* _What the task asks_:
Rewrite the lines below, replacing every occurrence of "GUI agent" with "interface assistant" and leaving everything else unchanged.

* _Provided entries_:
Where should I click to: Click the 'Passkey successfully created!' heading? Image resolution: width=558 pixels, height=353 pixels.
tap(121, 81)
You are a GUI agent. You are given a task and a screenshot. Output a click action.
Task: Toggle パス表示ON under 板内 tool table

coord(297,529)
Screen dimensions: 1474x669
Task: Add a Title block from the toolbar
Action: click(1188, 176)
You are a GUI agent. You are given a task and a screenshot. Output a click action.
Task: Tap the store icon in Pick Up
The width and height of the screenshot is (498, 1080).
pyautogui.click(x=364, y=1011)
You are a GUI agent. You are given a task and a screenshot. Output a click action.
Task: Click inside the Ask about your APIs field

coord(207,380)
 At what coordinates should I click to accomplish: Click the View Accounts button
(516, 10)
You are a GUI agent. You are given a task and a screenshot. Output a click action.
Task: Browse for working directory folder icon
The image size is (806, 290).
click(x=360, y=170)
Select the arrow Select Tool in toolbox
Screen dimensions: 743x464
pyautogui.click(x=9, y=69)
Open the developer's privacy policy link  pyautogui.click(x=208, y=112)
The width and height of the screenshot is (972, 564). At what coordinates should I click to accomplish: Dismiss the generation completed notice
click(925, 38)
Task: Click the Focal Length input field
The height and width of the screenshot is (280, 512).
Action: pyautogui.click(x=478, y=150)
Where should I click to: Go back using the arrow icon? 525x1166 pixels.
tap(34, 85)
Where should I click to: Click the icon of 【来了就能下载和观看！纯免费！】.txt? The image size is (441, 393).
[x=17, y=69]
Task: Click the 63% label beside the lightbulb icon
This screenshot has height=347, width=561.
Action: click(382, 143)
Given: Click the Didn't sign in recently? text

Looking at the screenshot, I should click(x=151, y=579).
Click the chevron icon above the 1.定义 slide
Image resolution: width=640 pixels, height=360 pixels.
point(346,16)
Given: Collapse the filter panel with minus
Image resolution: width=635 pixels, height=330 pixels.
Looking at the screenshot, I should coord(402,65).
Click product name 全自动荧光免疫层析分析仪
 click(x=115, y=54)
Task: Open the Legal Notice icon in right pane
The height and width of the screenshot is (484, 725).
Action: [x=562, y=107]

* _In response_:
Where should I click to: Click the 'Passkey successfully created!' heading? Image resolution: width=558 pixels, height=353 pixels.
tap(121, 81)
You are a interface assistant. You are given a task and a screenshot. Output a click action.
Task: Toggle パス表示ON under 板内 tool table

coord(297,529)
Screen dimensions: 1474x669
Task: Add a Title block from the toolbar
Action: click(1188, 176)
You are a interface assistant. You are given a task and a screenshot. Output a click action.
Task: Tap the store icon in Pick Up
The width and height of the screenshot is (498, 1080).
pyautogui.click(x=364, y=1011)
You are a interface assistant. You are given a task and a screenshot. Output a click action.
Task: Click inside the Ask about your APIs field

coord(207,380)
 At what coordinates should I click to accomplish: Click the View Accounts button
(516, 10)
You are a interface assistant. You are given a task and a screenshot. Output a click action.
Task: Browse for working directory folder icon
The image size is (806, 290).
click(x=360, y=170)
Select the arrow Select Tool in toolbox
Screen dimensions: 743x464
pyautogui.click(x=9, y=69)
Open the developer's privacy policy link  pyautogui.click(x=208, y=112)
The width and height of the screenshot is (972, 564). At what coordinates should I click to accomplish: Dismiss the generation completed notice
click(925, 38)
Task: Click the Focal Length input field
The height and width of the screenshot is (280, 512).
Action: pyautogui.click(x=478, y=150)
Where should I click to: Go back using the arrow icon? 525x1166 pixels.
tap(34, 85)
Where should I click to: Click the icon of 【来了就能下载和观看！纯免费！】.txt? The image size is (441, 393).
[x=17, y=69]
Task: Click the 63% label beside the lightbulb icon
This screenshot has height=347, width=561.
Action: click(382, 143)
Given: Click the Didn't sign in recently? text

Looking at the screenshot, I should click(x=151, y=579).
Click the chevron icon above the 1.定义 slide
Image resolution: width=640 pixels, height=360 pixels.
point(346,16)
Given: Collapse the filter panel with minus
Image resolution: width=635 pixels, height=330 pixels.
Looking at the screenshot, I should coord(402,65).
Click product name 全自动荧光免疫层析分析仪
 click(x=115, y=54)
Task: Open the Legal Notice icon in right pane
The height and width of the screenshot is (484, 725).
Action: [x=562, y=107]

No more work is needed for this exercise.